No earthwork rises from the ground, no visible bank traces the outline of what was once there. The only way to observe it is from above, and specifically from a satellite image captured on a particular July day in 2018, when the geometry of a buried past briefly announced itself through differential crop growth.
What the image reveals is a cropmark, the faint signature left in growing vegetation when buried features alter how deeply roots can reach or how much moisture the soil retains above them. Here, the mark describes a subcircular enclosure roughly 47 metres across on its east-northeast to west-southwest axis and about 42 metres on the north-northwest to south-southeast, defined by a slight fosse, meaning a shallow ditch that once formed the boundary of the enclosed space.
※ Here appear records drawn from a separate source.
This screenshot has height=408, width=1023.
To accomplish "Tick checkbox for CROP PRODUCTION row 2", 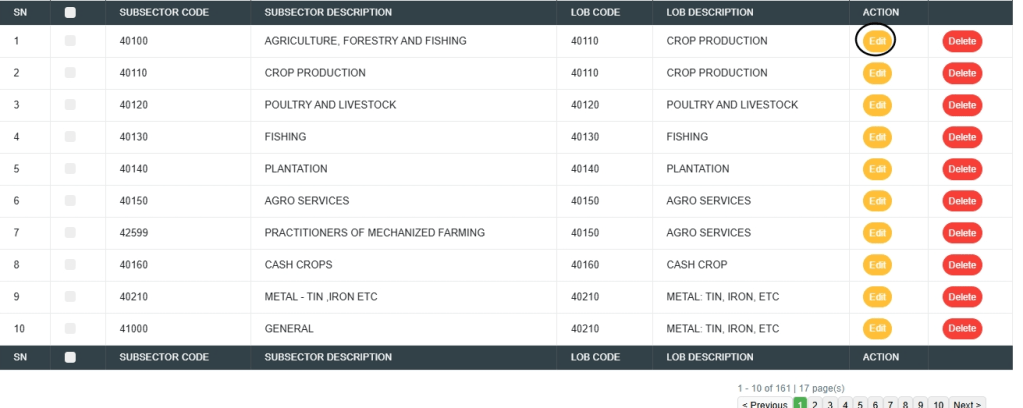I will coord(70,73).
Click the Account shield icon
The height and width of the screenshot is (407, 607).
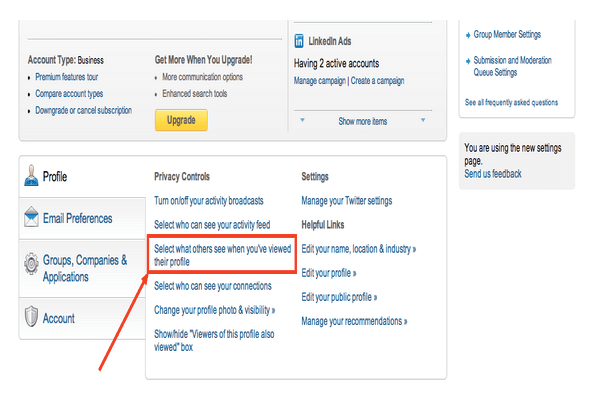click(x=31, y=316)
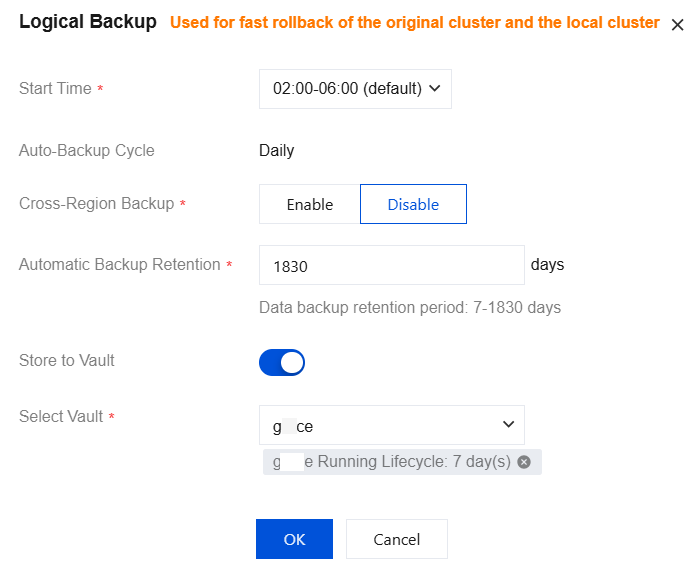The image size is (699, 572).
Task: Focus the Automatic Backup Retention field
Action: (x=391, y=265)
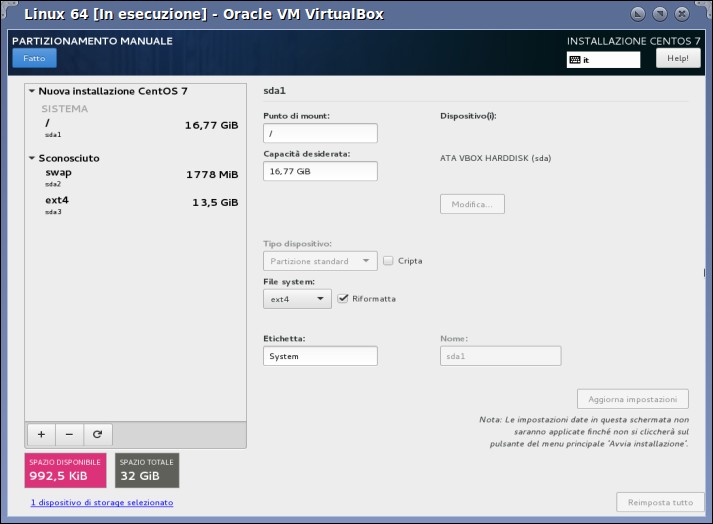Enable the Cripta encryption checkbox

tap(388, 261)
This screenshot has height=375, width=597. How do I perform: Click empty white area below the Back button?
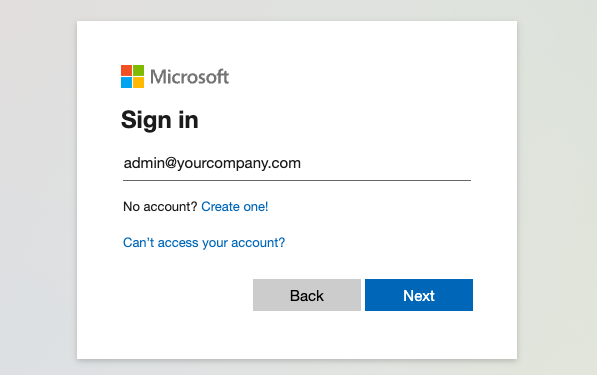tap(307, 335)
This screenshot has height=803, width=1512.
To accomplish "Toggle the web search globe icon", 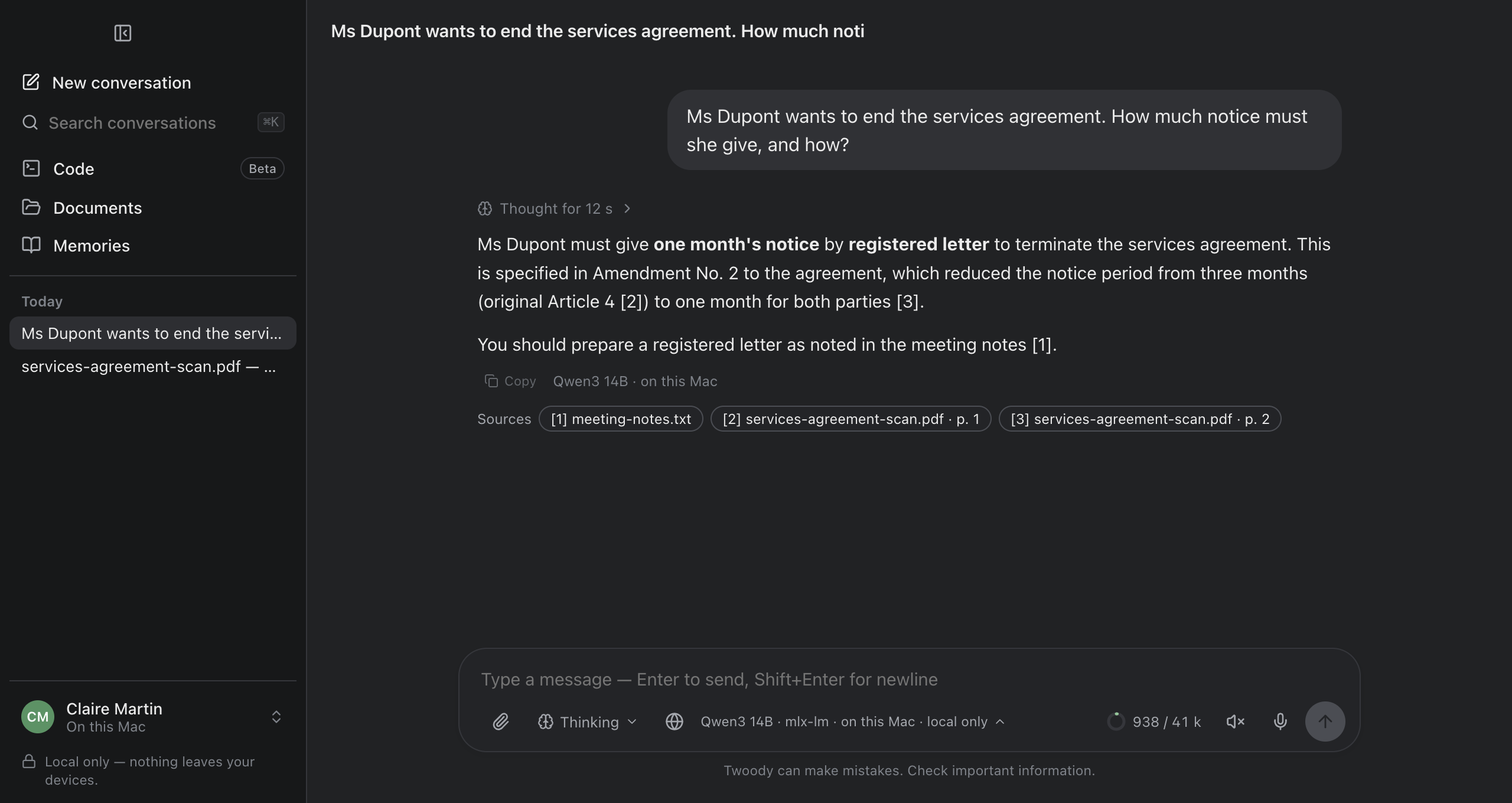I will pos(674,722).
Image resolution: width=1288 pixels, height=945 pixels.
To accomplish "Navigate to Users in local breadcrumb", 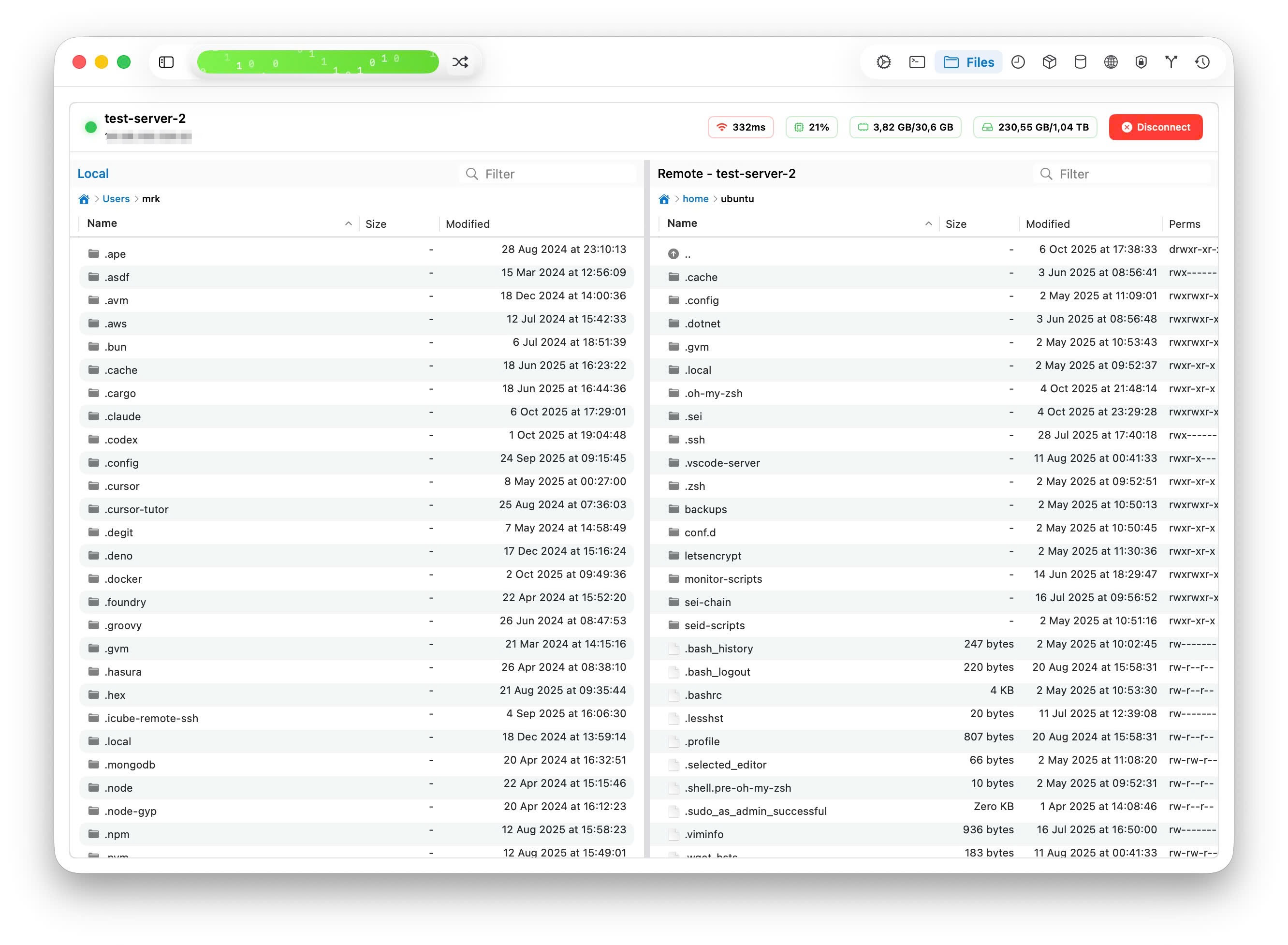I will tap(116, 198).
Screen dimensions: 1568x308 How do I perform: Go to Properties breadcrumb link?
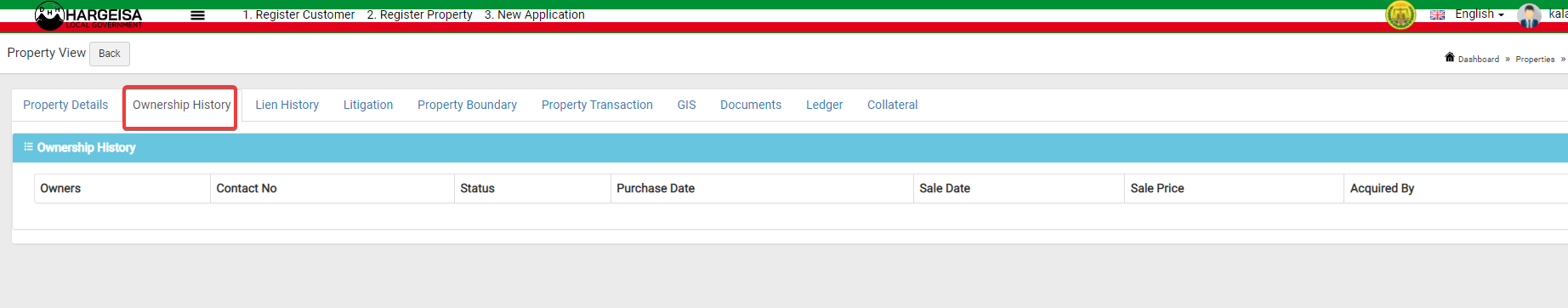[x=1535, y=59]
There may be an entrance roughly two metres wide on the northern side. Cropmarks of this kind are often associated with early medieval ringforts or earlier prehistoric enclosures, though without excavation the date and function of this one remain open questions. The site was first reported by Simon Dowling, and its existence has since been complicated slightly by later agricultural activity: a field bank runs east-northeast to west-southwest just south of the centre, cutting across what lies beneath, while a second bank grazes the eastern perimeter from the north-northwest to south-southeast. The enclosure, in other words, has been partly overwritten by the practical geometry of farming, its circular logic interrupted by the straight lines of later land division.